Work order ->
Output only the lines from the line holding "You are a computer-use agent." through the close of the records, exactly as they appear, with all pictures omitted.

The records ->
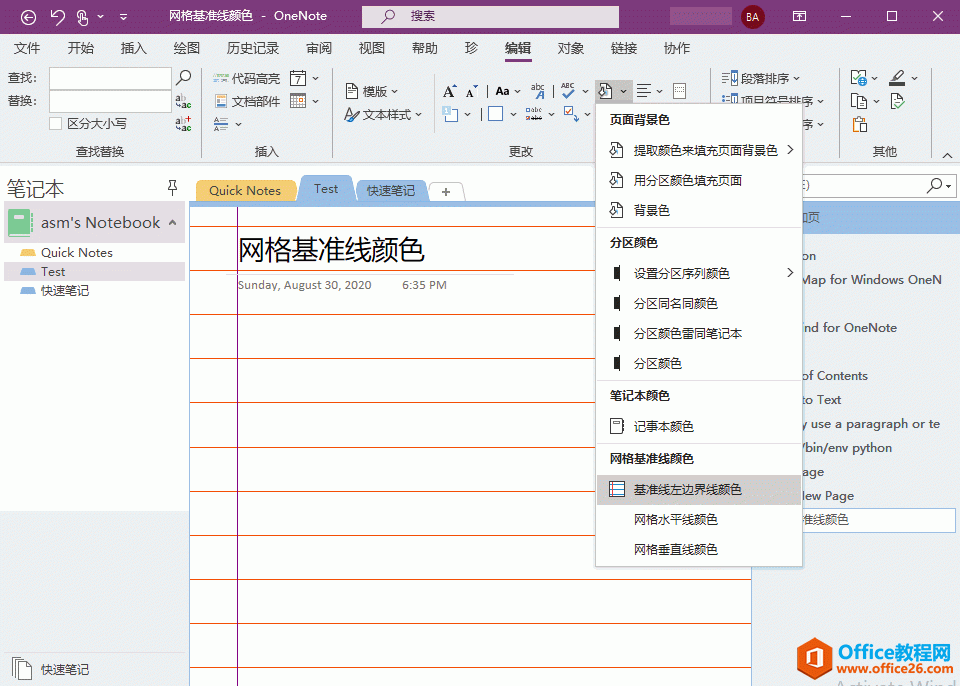
Task: Add a new page with the + tab
Action: (x=447, y=190)
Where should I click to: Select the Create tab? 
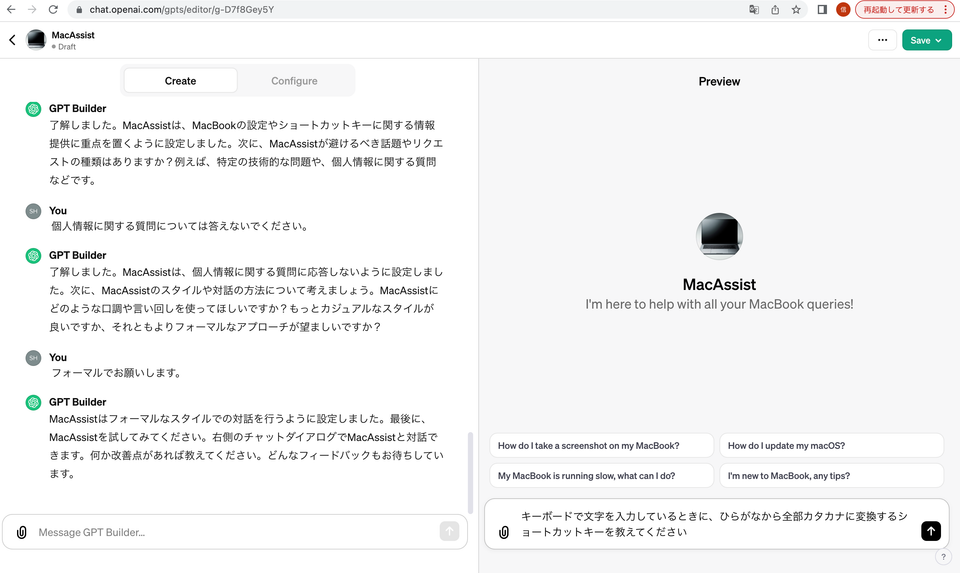(x=180, y=81)
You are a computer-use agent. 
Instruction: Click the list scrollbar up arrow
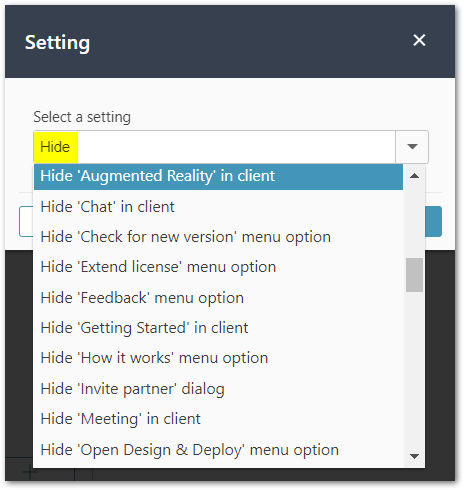(x=414, y=176)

Output below ->
You are a computer-use agent. 
Instruction: Click the list scrollbar up arrow
(x=414, y=176)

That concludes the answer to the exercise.